Domain 4: Data Governance & Data Analytics Flashcards
What is the ACID test for reliable database (DB) transactions?
Atomicity - transaction is individisble
Consistency - database is always in a valid state
Isolation - 2 transactions run simultaneously will not interfere with each other
Durability - persistent data store will always contain up-to-date info
What is included in the OSI 7 layer model
<Host>
DATA
7. Application (e.g. POP3/IMAP4 for email, HTTP for web content, FTP for file transfer, SSH and HTTPS for secure browsing)
6. Presentation (Encryption, decryption, conversion to character sets like ASCII)

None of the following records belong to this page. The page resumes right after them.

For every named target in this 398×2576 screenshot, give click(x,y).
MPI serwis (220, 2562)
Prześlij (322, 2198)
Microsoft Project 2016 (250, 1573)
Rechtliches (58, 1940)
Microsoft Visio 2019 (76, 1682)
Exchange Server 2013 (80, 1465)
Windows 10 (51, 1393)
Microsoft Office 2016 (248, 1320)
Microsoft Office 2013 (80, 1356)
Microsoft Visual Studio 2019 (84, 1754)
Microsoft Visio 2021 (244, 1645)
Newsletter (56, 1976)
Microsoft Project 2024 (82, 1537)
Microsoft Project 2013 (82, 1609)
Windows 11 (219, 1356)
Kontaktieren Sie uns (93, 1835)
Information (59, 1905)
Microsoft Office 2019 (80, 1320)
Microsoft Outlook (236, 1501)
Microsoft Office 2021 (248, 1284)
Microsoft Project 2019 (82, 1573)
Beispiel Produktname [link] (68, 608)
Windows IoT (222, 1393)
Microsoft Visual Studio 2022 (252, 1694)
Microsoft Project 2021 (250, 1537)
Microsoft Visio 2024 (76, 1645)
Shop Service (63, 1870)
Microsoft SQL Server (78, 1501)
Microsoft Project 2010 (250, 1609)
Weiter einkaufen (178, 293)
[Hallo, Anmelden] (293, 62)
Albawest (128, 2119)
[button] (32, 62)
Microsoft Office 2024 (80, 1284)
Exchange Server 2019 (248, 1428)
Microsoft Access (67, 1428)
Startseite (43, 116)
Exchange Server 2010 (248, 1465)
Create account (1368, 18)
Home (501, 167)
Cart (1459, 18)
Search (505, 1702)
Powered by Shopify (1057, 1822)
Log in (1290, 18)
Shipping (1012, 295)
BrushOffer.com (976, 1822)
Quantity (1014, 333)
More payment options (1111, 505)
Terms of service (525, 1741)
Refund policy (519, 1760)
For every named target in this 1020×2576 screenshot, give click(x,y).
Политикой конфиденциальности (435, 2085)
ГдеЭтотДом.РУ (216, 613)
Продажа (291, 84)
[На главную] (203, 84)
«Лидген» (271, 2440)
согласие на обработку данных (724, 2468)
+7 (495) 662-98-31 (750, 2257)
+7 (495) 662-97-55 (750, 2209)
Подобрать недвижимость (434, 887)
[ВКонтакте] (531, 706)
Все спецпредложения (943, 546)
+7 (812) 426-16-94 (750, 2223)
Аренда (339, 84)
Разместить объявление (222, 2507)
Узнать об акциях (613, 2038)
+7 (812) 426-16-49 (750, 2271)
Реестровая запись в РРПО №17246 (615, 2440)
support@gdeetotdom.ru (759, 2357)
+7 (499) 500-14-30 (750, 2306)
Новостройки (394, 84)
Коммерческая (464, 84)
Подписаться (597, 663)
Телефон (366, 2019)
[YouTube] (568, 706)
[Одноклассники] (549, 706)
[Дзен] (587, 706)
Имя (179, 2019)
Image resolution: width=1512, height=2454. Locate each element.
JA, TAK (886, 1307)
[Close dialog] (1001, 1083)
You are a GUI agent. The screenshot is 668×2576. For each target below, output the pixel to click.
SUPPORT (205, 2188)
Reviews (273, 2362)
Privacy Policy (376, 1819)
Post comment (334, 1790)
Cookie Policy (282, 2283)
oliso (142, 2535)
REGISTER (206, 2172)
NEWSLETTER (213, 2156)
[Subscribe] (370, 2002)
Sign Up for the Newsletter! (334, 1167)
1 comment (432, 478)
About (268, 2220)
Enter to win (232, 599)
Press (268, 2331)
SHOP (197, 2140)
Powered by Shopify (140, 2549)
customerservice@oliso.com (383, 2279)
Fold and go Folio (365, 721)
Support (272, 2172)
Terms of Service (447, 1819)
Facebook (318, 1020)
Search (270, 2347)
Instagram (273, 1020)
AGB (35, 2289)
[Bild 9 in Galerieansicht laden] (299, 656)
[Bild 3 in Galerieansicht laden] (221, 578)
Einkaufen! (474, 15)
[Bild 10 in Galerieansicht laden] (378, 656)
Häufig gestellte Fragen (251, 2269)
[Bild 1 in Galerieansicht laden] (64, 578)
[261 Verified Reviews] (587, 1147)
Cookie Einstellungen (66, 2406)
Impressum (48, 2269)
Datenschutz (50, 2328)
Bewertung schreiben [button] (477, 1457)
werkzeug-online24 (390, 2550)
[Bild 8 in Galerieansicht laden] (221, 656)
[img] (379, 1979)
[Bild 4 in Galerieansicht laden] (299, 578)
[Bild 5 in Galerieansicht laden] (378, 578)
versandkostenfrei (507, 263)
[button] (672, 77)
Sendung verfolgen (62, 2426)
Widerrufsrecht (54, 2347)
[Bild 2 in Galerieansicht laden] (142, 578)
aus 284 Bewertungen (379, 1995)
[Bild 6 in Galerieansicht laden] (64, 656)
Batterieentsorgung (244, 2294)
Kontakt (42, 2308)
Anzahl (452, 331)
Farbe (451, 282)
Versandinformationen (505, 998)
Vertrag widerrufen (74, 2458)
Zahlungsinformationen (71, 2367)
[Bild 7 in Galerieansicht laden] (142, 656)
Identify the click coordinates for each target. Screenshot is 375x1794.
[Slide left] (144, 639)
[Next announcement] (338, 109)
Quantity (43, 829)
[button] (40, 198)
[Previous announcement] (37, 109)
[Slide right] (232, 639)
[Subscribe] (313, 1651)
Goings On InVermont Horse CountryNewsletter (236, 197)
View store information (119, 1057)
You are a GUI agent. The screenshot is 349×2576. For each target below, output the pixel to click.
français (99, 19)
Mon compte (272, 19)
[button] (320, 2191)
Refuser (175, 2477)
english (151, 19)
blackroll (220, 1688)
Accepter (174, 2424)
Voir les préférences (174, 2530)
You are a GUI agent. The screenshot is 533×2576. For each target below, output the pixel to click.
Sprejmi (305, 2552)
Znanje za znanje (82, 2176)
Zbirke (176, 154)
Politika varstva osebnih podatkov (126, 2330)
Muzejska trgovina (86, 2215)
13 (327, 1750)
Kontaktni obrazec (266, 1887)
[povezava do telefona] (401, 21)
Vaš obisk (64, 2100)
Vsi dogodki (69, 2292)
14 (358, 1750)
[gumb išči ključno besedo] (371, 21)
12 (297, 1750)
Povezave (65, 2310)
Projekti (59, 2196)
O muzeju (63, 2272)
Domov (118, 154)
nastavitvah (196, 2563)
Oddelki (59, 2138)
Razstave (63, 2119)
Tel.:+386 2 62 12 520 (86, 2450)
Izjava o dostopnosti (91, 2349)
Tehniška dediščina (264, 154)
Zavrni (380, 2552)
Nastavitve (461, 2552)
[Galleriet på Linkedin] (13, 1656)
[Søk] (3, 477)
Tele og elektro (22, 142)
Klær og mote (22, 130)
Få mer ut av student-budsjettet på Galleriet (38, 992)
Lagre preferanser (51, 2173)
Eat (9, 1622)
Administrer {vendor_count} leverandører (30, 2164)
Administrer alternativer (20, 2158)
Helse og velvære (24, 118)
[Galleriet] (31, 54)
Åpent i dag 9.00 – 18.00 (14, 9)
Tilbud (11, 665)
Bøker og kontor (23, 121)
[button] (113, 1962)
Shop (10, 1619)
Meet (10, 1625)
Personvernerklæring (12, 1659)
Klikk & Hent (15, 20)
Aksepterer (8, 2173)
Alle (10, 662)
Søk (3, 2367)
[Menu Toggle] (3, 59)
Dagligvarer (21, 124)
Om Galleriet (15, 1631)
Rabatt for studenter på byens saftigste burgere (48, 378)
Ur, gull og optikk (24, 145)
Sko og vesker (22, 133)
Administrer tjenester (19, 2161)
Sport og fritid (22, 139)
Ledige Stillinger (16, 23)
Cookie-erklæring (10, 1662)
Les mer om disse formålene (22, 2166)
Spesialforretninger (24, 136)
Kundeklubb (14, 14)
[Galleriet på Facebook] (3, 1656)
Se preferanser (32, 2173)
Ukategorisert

5. Session (Lightweight Directory Access Protocol = LDAP for authenticating users, SSL)
SEGMENTS
4. Transport (Transmission of segments via TCP, UDP)
<Media>
TCP Packet/UDP Datagram
3. Network (Transmission of packets via IP, DHCP (used to assign IP addresses to hosts), DNS server, through routers)
Frame
2. Data Link (transmission of frames via ethernet, PPP (Point-to-Point Protocol), ARP (Address Resolution Protocol)
Bit
1. Physical (transmission of binary bits via copper wire, coaxial or fiber optic cable)
</Media></Host>
Global variables referenced by what symbol?
Up arrow symbol (later became a caret “^”)
In an event monitor, a high test result is a?
Condition
What is evoking strength in INTERNIST-1/QMR
PPV
What is the observed value for an item in a ML data set?
Label
What is an example of an expert system?
CADUCEUS
Examples of reinforcement learning
Markov decision process (use with known model)
- Q-learning
Monte Carlo (use when one or more elements are unknown)
What are measures of information retrieval success?
Precision (PPV) = % of returned documents that are relevant to the query
Recall (sensitivity) = % of all relevant documents in the corpus that were found
Fall-out (false positive rate) = % of irrelevant documents that are retrieved
Difference between bias and variance
Bias = measure of inaccuracy
Variance = measure of imprecision
What is the null error rate
Rate of being wrong if you ALWAYS pick the majority class.
Ex) If majority class has 105 instance out of 165 total instances, null error rate = (165-105)/165
What statistical models to use to screen for low incidence conditions
- Fbeta score
- Matthews Correlation Coefficient
- Stratified K-fold cross-validation
Measures to evaluate regression methods (numerical output)
- Root mean squared error (RMSE): lower = better fit
- Correlation coefficient (r): strength of relationship between x and y on a scatter plot. No correlation is r = 0.
- Coefficient of determination (r2 squared): Goodness of fit. Represents % variation in y that is not explained by variation in x. 100% = perfectly fit model.
Measures to evaluate classification methods (categorical output)
- Confusion Matrix: Assessment of model’s “confusion” in analyzing instances (i.e., assigning instances to the wrong class or outcome)
- Cohen’s Kappa: measure of how well the classifier performs as compared to random chance
- Reliability diagram: Assess calibration by plotting observed event against predictive probability
Measure used to evaluate both supervised & unsupervised models
- Receiver Operated Characteristic (ROC) curve: Plot sensitivity against 1-specificity
- Area Under the Curve (AUC): AKA concordance (c) statistic. AUC = 1 –> perfect discrimination.
What is the most important, time-consuming and expensive part of developing ML model
Gathering appropriate data (instances)
Difference between validation and testing data set
- Validation data set used to evaluate PRELIM model to tune model
- Testing data set used for final evaluation of model. No further change is anticipated.
General rule for feature to instance ratio
Select <= 1 feature for each 10 instances in the development data set
High # of features –> overfitting
Methods for feature selection
- Forward selection (iterative inclusion)
- Backward selection (iterative removal)
- Stepwise selection (combination of forward & backward selection)
- Forced inclusion
Methods for reducing number of features when an unsupervised model is overfit
Dimensionality reduction method
Methods for validating model when data (instance) is limited
- K-fold cross-validation: training data randomly partitioned into equal # (k) subsamples (folds)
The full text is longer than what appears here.